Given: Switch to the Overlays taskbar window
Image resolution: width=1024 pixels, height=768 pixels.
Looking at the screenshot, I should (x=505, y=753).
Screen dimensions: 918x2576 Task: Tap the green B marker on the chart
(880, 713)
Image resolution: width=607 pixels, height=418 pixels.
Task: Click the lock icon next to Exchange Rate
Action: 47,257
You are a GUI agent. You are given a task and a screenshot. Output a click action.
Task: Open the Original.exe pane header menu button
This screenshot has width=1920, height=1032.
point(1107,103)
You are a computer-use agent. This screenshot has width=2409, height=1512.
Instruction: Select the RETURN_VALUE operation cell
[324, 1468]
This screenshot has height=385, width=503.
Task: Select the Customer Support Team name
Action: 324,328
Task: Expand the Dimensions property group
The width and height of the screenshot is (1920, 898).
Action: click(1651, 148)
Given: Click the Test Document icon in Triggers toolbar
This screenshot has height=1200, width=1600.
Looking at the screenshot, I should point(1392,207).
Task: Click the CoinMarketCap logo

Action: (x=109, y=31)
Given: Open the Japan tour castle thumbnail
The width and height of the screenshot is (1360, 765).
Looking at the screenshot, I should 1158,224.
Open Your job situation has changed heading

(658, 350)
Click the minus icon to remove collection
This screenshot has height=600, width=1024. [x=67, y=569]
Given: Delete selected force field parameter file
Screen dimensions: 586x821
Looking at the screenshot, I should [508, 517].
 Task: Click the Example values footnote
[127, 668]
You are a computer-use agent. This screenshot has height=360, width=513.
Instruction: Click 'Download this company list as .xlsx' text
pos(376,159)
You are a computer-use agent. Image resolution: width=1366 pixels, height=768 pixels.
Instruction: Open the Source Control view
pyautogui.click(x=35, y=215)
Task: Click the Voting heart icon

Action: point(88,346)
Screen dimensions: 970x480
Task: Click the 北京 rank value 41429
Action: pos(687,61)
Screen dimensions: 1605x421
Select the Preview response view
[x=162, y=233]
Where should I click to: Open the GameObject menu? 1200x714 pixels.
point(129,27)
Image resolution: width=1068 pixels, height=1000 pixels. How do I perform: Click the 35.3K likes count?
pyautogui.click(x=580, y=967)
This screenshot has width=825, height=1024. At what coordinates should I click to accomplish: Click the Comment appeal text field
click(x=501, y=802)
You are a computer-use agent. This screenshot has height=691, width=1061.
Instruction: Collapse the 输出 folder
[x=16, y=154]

#####

* What is required
One number is all the reply should hold: how many lines in these records include the word "computer".

* Answer for the task
4